World and Nation

Credit Suisse to streamline and shrink its operations

Credit Suisse said Thursday that it planned to shrink its investment bank and other businesses as it grappled with stricter regulatory requirements and a challenging fixed-income market.

The announcement of the planned changes came as the Swiss bank reported that its third-quarter profit rose nearly 79 percent from the same period a year earlier, although the results still fell short of market expectations. The bank said its overall revenue was weighed down by difficult conditions in its fixed-income business.

The bank said it planned to move nonstrategic lines into its business units, so that the bank’s management could focus on areas it believes will be core product lines in the future. Credit Suisse and its larger rival UBS have shed loans and other debt in recent years to meet Swiss regulatory rules, while also bolstering their capital reserves.

“To ensure that we continue to advance this evolution and drive growth in high-returning businesses, particularly in private banking and wealth management, we are accelerating our existing wind-down strategy and enhancing our disclosure through the creation of nonstrategic units within each of our two divisions,” said Brady W. Dougan, Credit Suisse’s chief executive. “The clear separation of the nonstrategic units will free up management time and resources to focus on our ongoing businesses and growth initiatives.”

As part of its plans, Credit Suisse said it would simplify its interest-rate trading products and cut back its more capital-intensive activity, in hopes of reducing the bank’s exposure to riskier assets by $7 billion by 2015. It said it would also shift fixed-income businesses it is exiting to the nonstrategic portion of the investment bank.

Credit Suisse reported third-quarter profit of 454 million Swiss francs ($508 million), up from 254 million Swiss francs a year earlier. But that was well short of the 705 million francs expected by analysts surveyed by Reuters.

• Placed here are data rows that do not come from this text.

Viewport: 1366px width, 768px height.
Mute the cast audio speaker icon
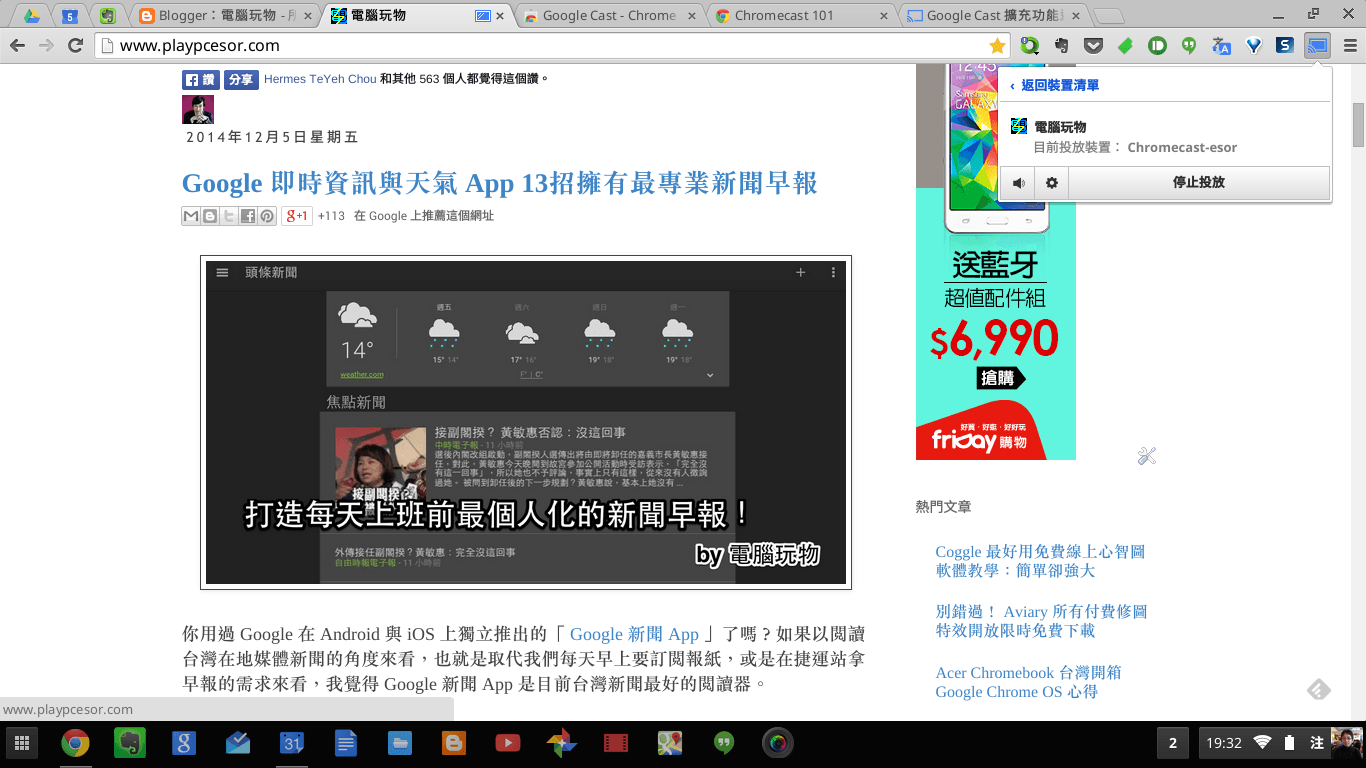pyautogui.click(x=1019, y=183)
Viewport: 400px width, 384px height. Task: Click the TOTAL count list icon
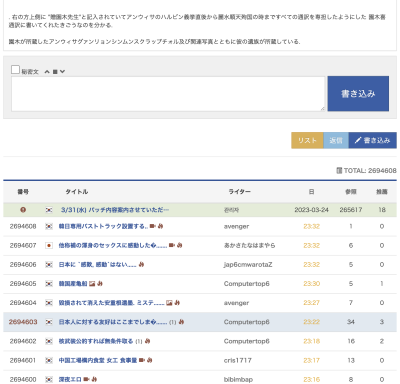point(339,171)
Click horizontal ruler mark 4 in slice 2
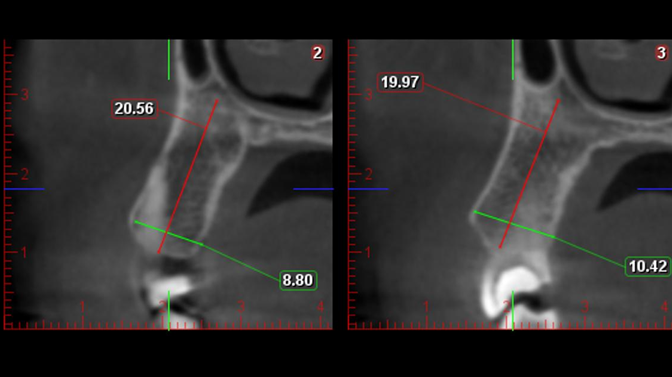The image size is (672, 377). (320, 307)
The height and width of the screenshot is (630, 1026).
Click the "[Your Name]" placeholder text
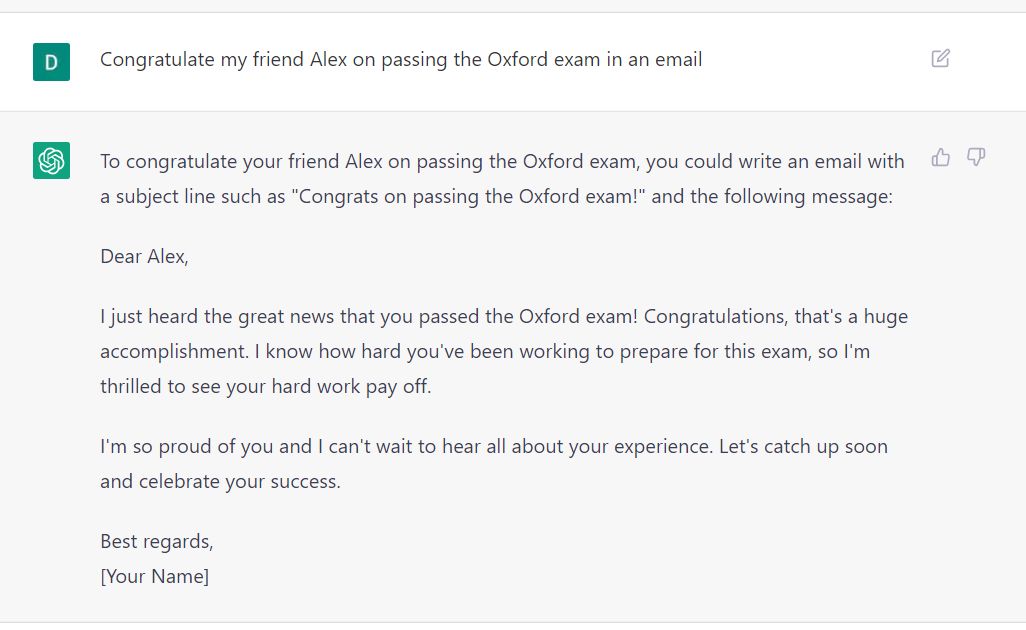(x=155, y=577)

Credit Suisse, which is based in Zurich, took a pretax charge of nearly 1.1 billion francs in the year-earlier quarter to meet new accounting rules that required it to consider the cost of repurchasing its own debt as the value of that debt improved.

The bank said its third-quarter results reflected “resilient” profitability in its private banking and wealth management business, as well as “strong” revenue on equity trading and “continued progress on cost and capital.”

Credit Suisse said it had reduced risk-weighted assets by $31 billion during the last year, cutting the total to $169 billion, “thereby exceeding our 2013 year-end target ahead of schedule.” The bank also said it had raised its Basel III core equity Tier 1 ratio, a measure of its ability to weather financial shocks, to 10.2 percent from 9.3 percent at the end of June.